No Brasil, que o guineense considera "um país cheio de oportunidades para trabalhar e estudar", ele tem o futebol como objetivo principal. "Meu grande sonho é ser jogador profissional", gosta de enfatizar o atleta, que disputou a final da Copa dos Refugiados por Guiné-Bissau, neste domingo (25), contra um time de atletas do Benin.

Elogiado por sua participação ao longo do torneio, o goleiro de 1,99 m não conseguiu segurar o ataque de Benin, que chegou ao título com uma vitória por 3 a 1 no Centro Esportivo de Pirituba, em São Paulo. Chidiebere Osuagwu, Mmaduabuchi Stanley Nbagwu e Daniel Eze fizeram os gols que decidiram o campeonato, mas não desanimaram Abdu.

Além de disputar o torneio pelos refugiados de seu país, ele joga pelo Guerreiros do Gordinho FC, um time de várzea do município de Jandira, na região metropolitana de São Paulo. Foi a forma que encontrou para se manter na ativa enquanto espera uma chance em um time profissional.

"O futebol é tudo para mim", afirma o goleiro, que se orgulha de saber jogar com os pés: "Como meu ídolo, o Manuel Neuer".

Goleiro Abdu, da seleção de Guiné-Bissau que disputa a Copa dos Refugiados, em São Paulo
Goleiro Abdu, da seleção de Guiné-Bissau que disputa a Copa dos Refugiados, em São Paulo - Divulgação

Mesmo aos 29, o jogador mantém a esperança de trilhar o mesmo caminho do famoso guarda-metas alemão, mas tem um plano B. Ele está se preparando para se tornar um professor.

Atualmente, cursa o último semestre do curso de pedagogia, com foco em matemática. Em seu projeto de conclusão do curso, está desenvolvendo uma dissertação sobre jogos e brincadeiras como ferramenta de ensino na educação infantil.

"Desde pequeno eu sempre fui bom com números. E aprendi muito sobre isso com um jogo chamado sete pedras, que eu brincava", conta.
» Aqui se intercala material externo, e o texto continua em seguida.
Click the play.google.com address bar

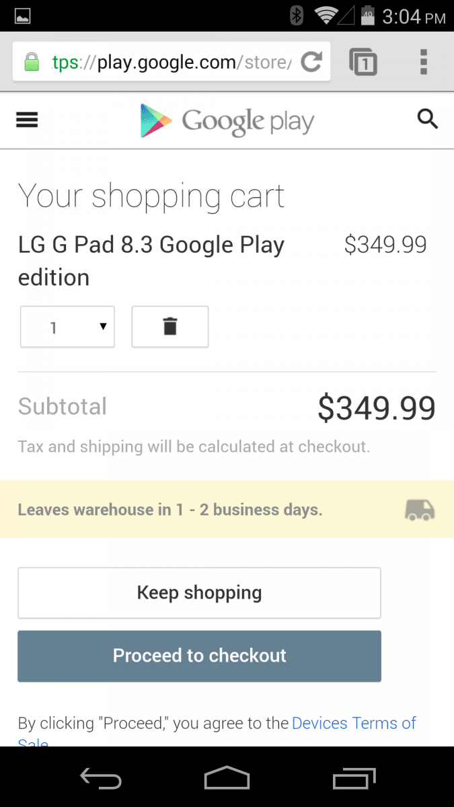click(172, 63)
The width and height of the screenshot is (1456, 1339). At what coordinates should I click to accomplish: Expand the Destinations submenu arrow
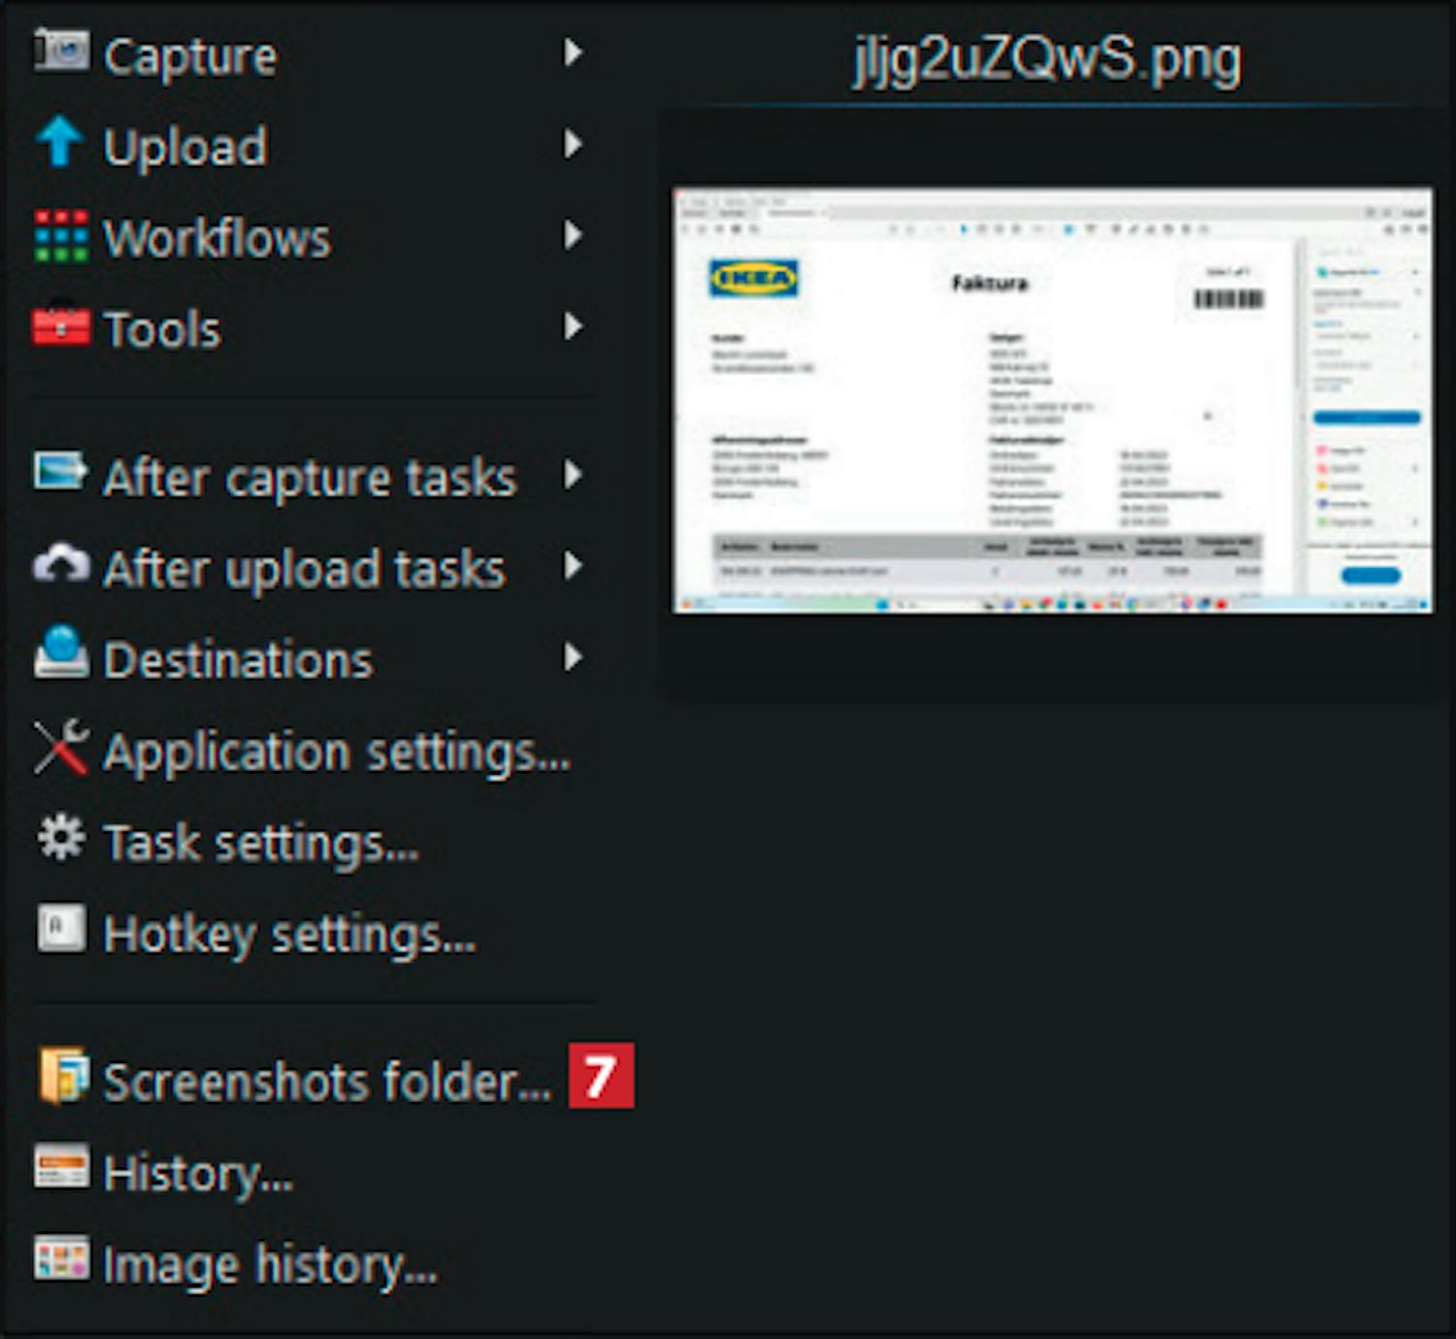574,658
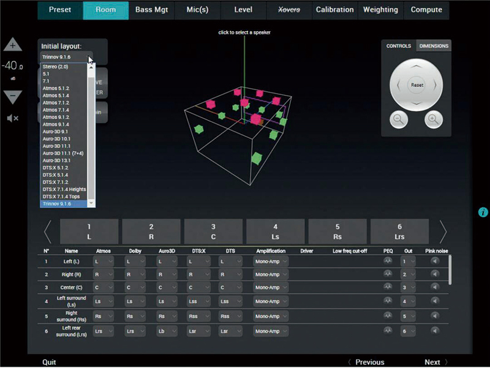
Task: Zoom in the 3D room view
Action: pos(433,119)
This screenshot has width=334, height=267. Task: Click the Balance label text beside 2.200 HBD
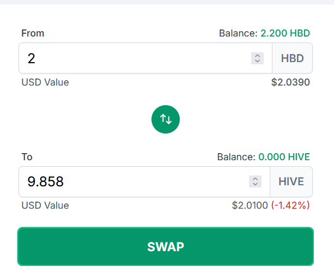[x=238, y=33]
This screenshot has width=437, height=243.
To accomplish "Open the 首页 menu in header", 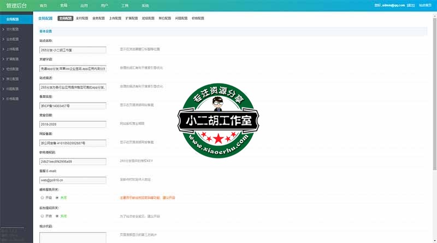I will tap(44, 5).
Basicamente, o objetivo do jogo é construir uma pilha de sete pedras durante uma disputa entre dois times. A cada jogada, uma equipe tem a chance de derrubar a pilha do adversário com uma bola. "Com essa brincadeira, por exemplo, a criança consegue aprender mais um pouco sobre matemática."

O guineense está ansioso por sua formatura. Primeiro porque uma de suas irmãs deverá viajar ao Brasil para acompanhar a cerimônia. Mas também porque não tem sido fácil conseguir conciliar os estudos com suas outras atividades.

Além de jogar futebol, Abdu trabalha como repositor em uma loja, de segunda a sábado. Aos domingos, ainda arranja tempo para dar aulas de kizomba, um estilo de dança originário de Angola.

"É muita coisa para conseguir levar tudo junto. Eu tenho que me esforçar bastante para poder fazer todas essas atividades", reconhece. "Mas vale a pena, principalmente pelo futebol."